No segment of the cattle industry has been spared from the uncertainty and turmoil driven by COVID-19, but the dynamics for the slaughter cow market have been a little different from the live cattle markets, according to Josh Maples, agricultural economist at Mississippi State University. In fact, he said slaughter cow prices have been one of the few bright spots for cattle producers over the past few months.
Slaughter cow prices in the southern Plains averaged $57.84/cwt. over the past six weeks of available data, a 19.5% increase from the same period in 2019.
The cull cow markets are most directly related with ground beef demand, he explained. Since the emergence of COVID-19 in the U.S., retail sales of ground beef have been significant.
In 2019, the split for total federally inspected cow slaughter was about 50/50 between beef and dairy cows, but Maples said the seasonal patterns of beef and dairy cow slaughter are a little different.
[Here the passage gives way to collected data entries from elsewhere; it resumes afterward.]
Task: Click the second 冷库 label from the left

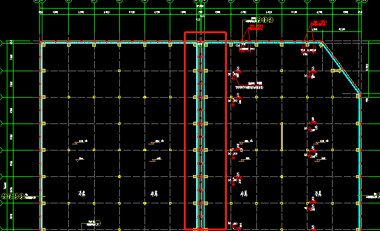Action: [x=154, y=194]
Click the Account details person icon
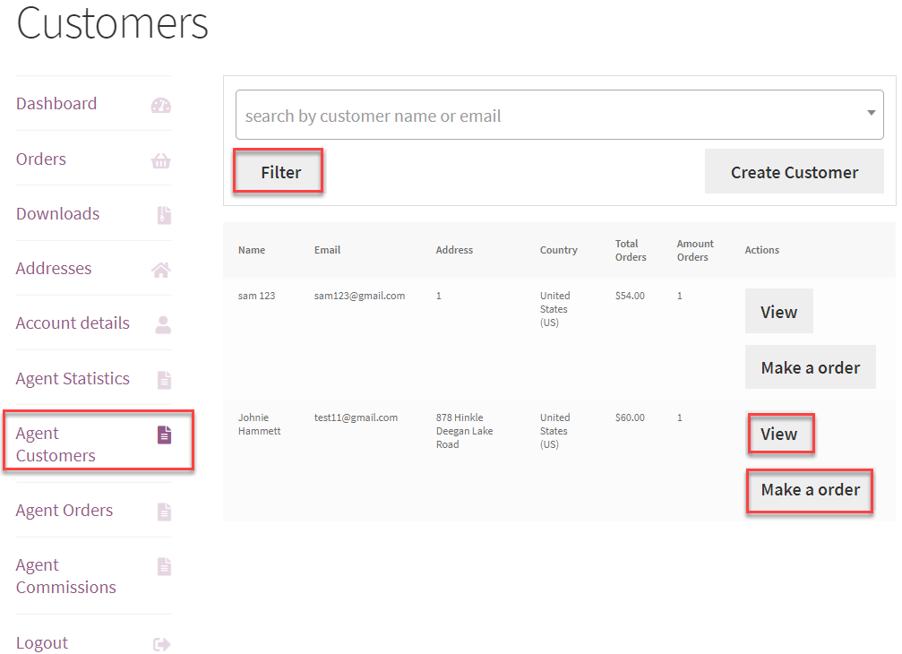 163,325

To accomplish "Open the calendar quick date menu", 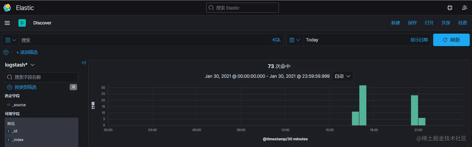I will [x=295, y=40].
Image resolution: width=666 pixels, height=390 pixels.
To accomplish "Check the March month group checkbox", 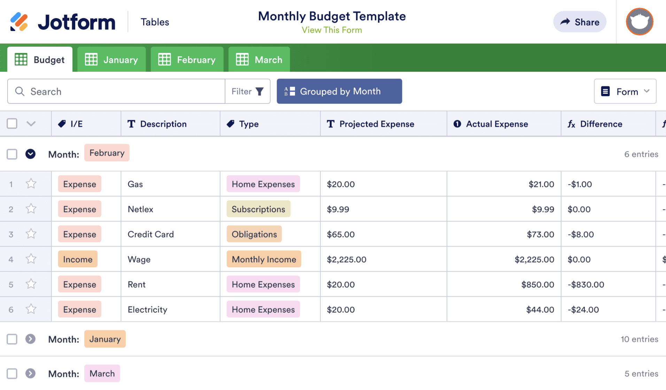I will tap(12, 374).
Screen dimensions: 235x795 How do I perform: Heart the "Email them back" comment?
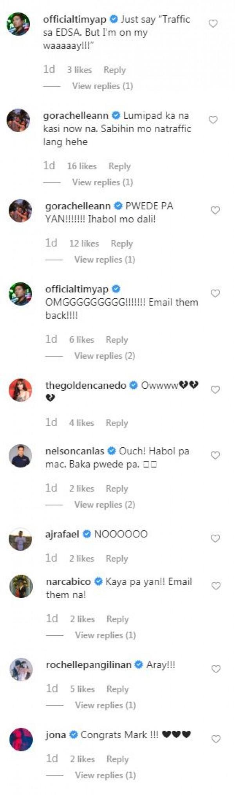tap(215, 294)
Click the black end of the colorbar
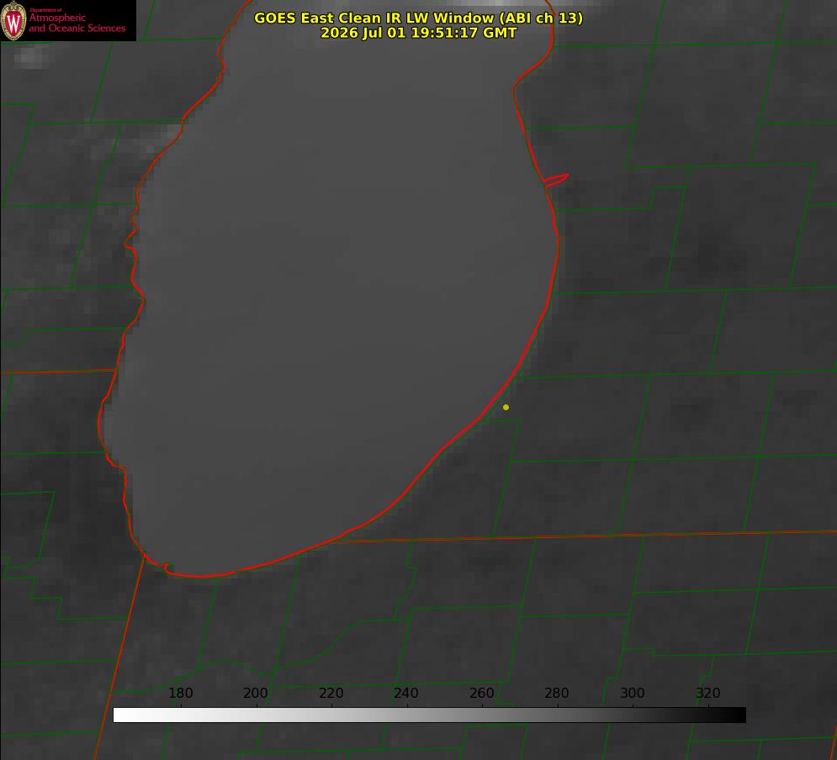 click(x=739, y=715)
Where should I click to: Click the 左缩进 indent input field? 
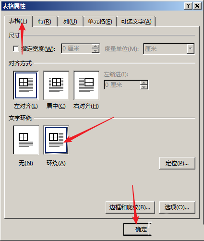click(122, 85)
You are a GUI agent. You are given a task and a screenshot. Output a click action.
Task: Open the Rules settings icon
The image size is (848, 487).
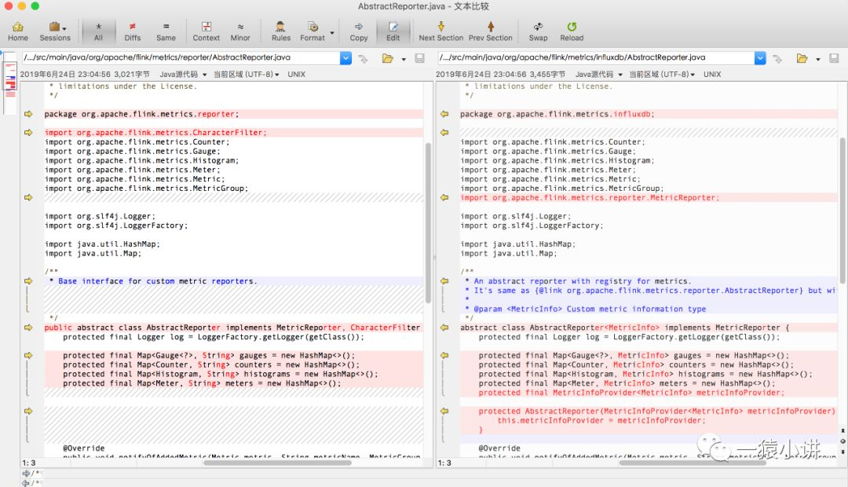pos(280,31)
“Dairy cow slaughter typically declines from the first of the year to a seasonal low in June/July. Beef cow slaughter varies too, with production cycles and declines in the summer, but is typically a little more consistent than dairy through the spring and summer months before peaking as the winter months approach,” he explained.
Specific to 2020 so far, Maples said a look at the processing changes during the worst months of COVID-19-related plant disruptions showed that beef and dairy cow slaughter faced different reductions.
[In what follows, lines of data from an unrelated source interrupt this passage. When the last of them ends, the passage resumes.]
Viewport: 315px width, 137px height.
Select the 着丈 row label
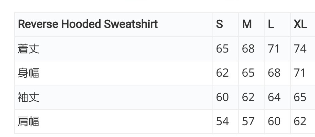point(29,49)
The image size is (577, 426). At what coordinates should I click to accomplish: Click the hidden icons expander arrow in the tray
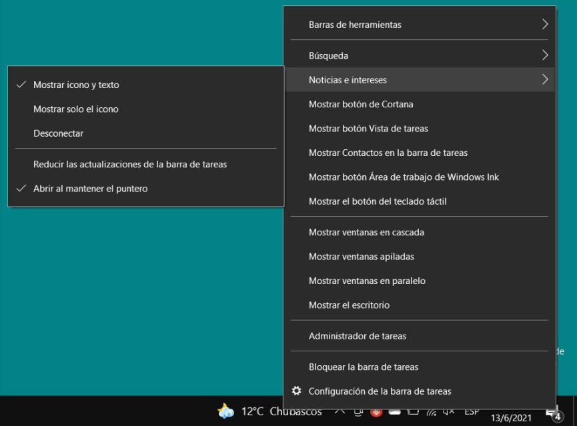coord(339,411)
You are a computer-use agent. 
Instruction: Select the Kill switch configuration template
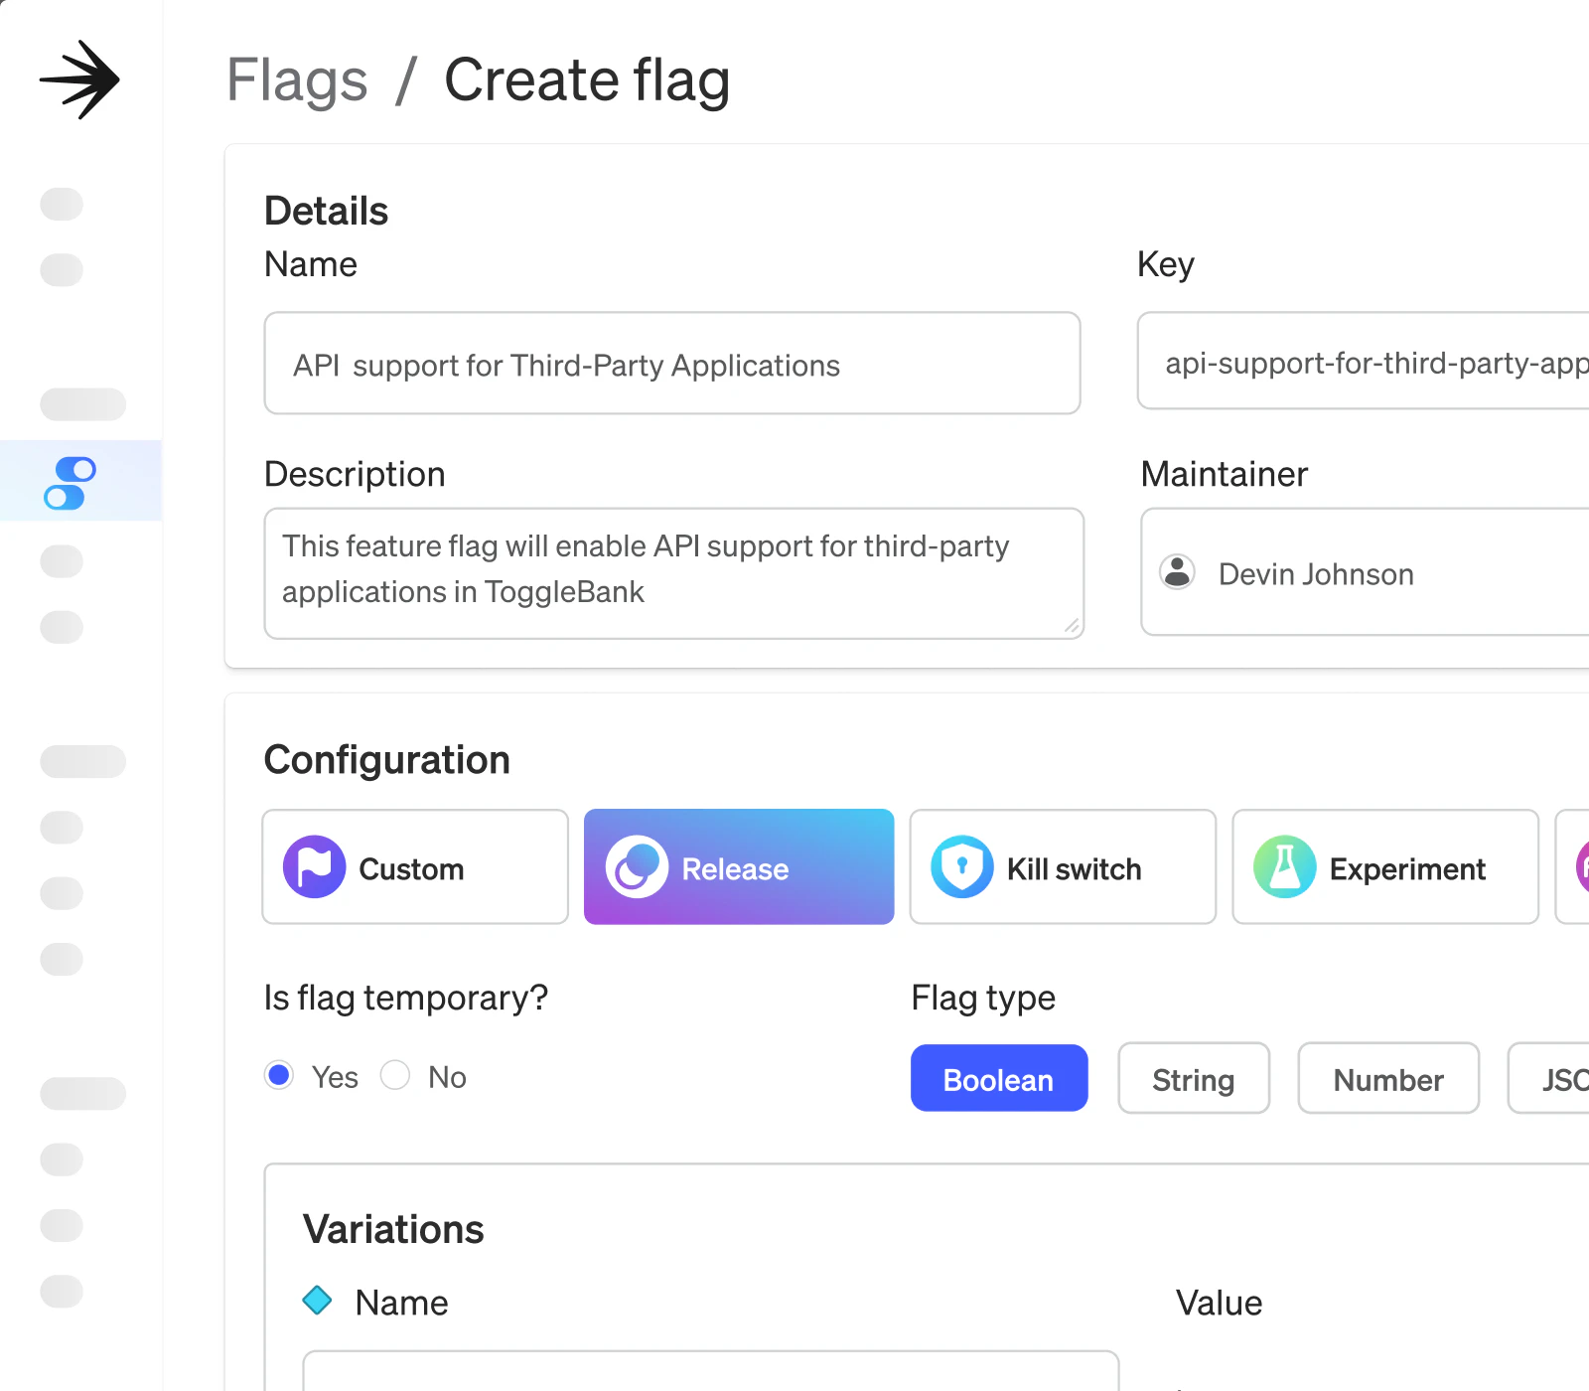pos(1063,867)
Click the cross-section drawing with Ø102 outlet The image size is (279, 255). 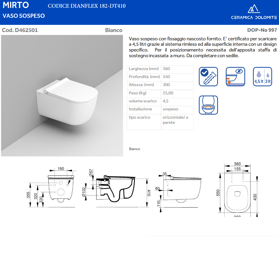pyautogui.click(x=116, y=189)
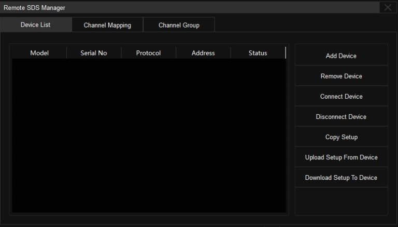Open the Channel Mapping tab
This screenshot has width=398, height=227.
[x=107, y=25]
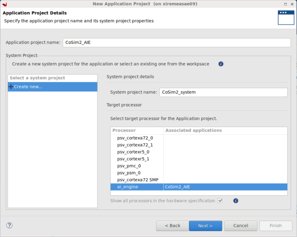Viewport: 297px width, 237px height.
Task: Cancel the new application project wizard
Action: (240, 226)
The worst week for beef cow slaughter capacity was in late April, when slaughter was 19.5% below the same week a year ago. Total dairy cow slaughter didn’t show that same level of reduction but instead declined from week to week for most of the spring, which Maples said occurred alongside the typical seasonal decline.
The number of beef cows processed increased through May and into June. For the first two weeks of June, beef cow slaughter was up 6.7% compared to the same two weeks a year ago.
“Similar to what occurred in calf and feeder cattle sales, at least some of this increase may likely be due to sales delays caused by producers’ decisions to wait or by auction slowdowns," he said. "The relatively strong prices, combined with the low beef cow slaughter in April, provides rationale for the increase in beef cow slaughter in June.”
Maples further noted that beef cow slaughter year to date is up about 2%, while dairy cow slaughter is down 2%. Together, year-to-date total cow slaughter is about the same as a year ago.
Looking ahead, he said lower calf prices could drive increased beef cow culling later in the year. Dairy slaughter, on the other hand, is near the seasonal low point, and rebounding milk prices likely may prevent significant dairy cow culling, Maples suggested.
“While the supply picture is becoming a little clearer, ground beef demand will continue to be key for support of beef cow cull prices,” he said.